I live in an area where dance studio rent ranges from painful to exorbitant.

I live in an area where bellydance doesn't have a huge public face, and where most 'normal people' don't even know that the bellydance community exists.

I live in a time where no one has a whole lot of money to throw around, and when a certain world dance fitness craze has decimated the market for bellydance classes.

I've been teaching regularly since 2004. There hasn't been more than a month-long period when I haven't taught a regular class. I've taught as many as six classes per week in the past.

This year I realized, if I want to ever save any money at all, I would need to get a second part-time job. So now I have two part-time jobs, not one.
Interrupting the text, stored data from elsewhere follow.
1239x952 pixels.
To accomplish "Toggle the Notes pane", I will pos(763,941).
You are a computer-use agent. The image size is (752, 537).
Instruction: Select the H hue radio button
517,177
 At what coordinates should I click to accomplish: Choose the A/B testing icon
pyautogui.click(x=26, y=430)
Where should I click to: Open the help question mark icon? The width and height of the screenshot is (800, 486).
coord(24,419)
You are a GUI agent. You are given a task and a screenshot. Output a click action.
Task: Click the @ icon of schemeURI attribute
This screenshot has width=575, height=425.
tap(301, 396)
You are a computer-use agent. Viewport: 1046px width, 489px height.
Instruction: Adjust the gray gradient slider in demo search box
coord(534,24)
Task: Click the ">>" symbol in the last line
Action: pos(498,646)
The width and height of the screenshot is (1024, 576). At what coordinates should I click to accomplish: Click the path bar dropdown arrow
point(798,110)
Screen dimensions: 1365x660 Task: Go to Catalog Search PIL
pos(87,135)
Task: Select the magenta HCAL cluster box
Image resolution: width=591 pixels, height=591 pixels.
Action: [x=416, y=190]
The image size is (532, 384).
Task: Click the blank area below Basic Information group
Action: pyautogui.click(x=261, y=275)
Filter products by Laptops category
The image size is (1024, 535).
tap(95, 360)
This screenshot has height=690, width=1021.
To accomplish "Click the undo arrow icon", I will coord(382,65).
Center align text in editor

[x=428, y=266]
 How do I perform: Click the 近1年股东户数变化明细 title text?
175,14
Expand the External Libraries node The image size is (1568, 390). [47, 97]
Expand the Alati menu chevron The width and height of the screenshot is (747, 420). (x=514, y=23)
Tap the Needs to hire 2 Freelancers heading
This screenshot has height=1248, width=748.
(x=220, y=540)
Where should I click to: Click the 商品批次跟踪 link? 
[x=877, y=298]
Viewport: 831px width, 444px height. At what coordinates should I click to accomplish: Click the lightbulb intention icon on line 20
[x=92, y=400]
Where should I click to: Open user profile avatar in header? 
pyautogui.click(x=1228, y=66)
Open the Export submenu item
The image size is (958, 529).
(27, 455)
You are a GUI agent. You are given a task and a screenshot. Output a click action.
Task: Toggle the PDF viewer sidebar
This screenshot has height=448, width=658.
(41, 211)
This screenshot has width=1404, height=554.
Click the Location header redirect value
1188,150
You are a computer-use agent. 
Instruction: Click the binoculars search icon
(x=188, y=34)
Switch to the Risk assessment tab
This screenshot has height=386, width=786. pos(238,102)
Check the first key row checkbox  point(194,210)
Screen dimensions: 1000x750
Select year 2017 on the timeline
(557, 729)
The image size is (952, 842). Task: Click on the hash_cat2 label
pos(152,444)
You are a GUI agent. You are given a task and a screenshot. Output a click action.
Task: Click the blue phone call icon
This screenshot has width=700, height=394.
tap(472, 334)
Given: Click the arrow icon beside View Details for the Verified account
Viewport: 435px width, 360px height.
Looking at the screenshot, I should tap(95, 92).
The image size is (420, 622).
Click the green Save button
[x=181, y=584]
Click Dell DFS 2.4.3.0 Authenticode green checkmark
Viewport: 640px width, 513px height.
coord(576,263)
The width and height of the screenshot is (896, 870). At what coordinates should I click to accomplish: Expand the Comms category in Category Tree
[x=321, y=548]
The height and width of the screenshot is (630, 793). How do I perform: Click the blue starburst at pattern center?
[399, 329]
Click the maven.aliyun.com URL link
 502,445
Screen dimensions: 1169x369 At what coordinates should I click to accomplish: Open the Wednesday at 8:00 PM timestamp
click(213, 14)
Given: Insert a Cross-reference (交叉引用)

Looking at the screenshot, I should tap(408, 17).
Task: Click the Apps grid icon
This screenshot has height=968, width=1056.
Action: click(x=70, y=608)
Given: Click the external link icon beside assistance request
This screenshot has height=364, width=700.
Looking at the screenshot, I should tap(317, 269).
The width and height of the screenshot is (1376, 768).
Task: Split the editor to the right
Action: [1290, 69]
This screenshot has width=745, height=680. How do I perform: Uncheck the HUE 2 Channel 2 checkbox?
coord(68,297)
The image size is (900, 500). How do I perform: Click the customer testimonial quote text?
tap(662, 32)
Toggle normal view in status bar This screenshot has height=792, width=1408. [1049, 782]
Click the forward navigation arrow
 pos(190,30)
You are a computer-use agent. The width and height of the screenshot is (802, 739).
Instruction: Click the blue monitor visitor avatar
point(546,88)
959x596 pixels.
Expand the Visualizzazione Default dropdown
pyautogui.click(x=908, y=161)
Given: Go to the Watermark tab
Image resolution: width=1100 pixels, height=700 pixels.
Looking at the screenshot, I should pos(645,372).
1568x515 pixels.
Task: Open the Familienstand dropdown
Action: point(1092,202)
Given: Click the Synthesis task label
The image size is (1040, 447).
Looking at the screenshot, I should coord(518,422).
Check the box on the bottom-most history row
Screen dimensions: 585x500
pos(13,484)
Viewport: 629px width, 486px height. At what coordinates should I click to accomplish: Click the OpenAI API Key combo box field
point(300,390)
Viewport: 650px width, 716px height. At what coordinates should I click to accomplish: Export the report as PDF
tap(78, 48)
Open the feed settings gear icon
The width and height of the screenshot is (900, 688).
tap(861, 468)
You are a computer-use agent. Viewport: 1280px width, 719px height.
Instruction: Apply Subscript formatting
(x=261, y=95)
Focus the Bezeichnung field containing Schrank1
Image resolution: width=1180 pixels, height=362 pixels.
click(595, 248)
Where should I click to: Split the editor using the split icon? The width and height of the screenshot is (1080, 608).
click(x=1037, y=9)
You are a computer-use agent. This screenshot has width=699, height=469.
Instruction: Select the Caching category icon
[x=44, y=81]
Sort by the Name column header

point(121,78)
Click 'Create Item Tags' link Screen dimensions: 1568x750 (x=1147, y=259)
My teaching skills and my knowledge base are improving (I think?). My dance skills are certainly improving, anyway. I've recently been asked to participate in regional events as a performer or teacher for the first time. I practice and promote myself and I try to perform for the general public to raise awareness about the beauty of our dance form.

This year I tried to make another push for financial viability, adding two classes to my schedule for a total of four. My class attendance dwindled to fewer students than I had at the beginning of 2011, when I was teaching just two classes. In fact, it was about half the number of students I had in January of this year.

I cancelled two classes. Now my total number of students is the same as it was with four classes.

You'd think this would be frustrating. Well, it's only the fourth or fifth time this (or something worse) has happened to me, and I've learned to just look at it and accept it. And this time I took a step back and looked at how I really feel.

I don't want to teach four classes a week! I feel burned out when I teach that many. Doing 1000x basic moves is hard on my poor wretched FMS-riddled body. I get sick and tired and I pull so many muscles it's hard for me to concentrate on my own dance development. Besides, I like having time to do something other than work and teach and practice! I like not having every single weeknight and every single weekend day booked solid.

I don't really want what I thought I wanted.

For a month or so I've told myself I need to regroup, to try try again, to give it another year, but I look at what it's going to take to rebrand myself and make another big marketing push and I just don't want to do it. I don't want to do it any more.

The thing is I'm not much of an entrepreneur. I hate networking. I like making friends (for realsies) but when I have to worry about promoting myself I get awkward. I hate money and I hate branding! I hate advertising! I'm a naive artist. I want my work to stand on its own, even though I know that's stupid and that no one ever 'makes it' without shameless self promotion. I have too much shame, I guess.

I still love dance. I still want to teach, but I don't want to worry about whether or not I make money doing it. I want to share what I'm interested in, not what I think will sell. I especially want to perform, but I know I won't make money doing that. Those days are over. Maybe a new era will come around some day where you can get a restaurant gig and work it, but I might be too old to take advantage of it by then.

I'm not sad. I have a million other things I want to do with my life. I'll probably never be satisfied no matter what I manage to accomplish, but I'll never be bored, either.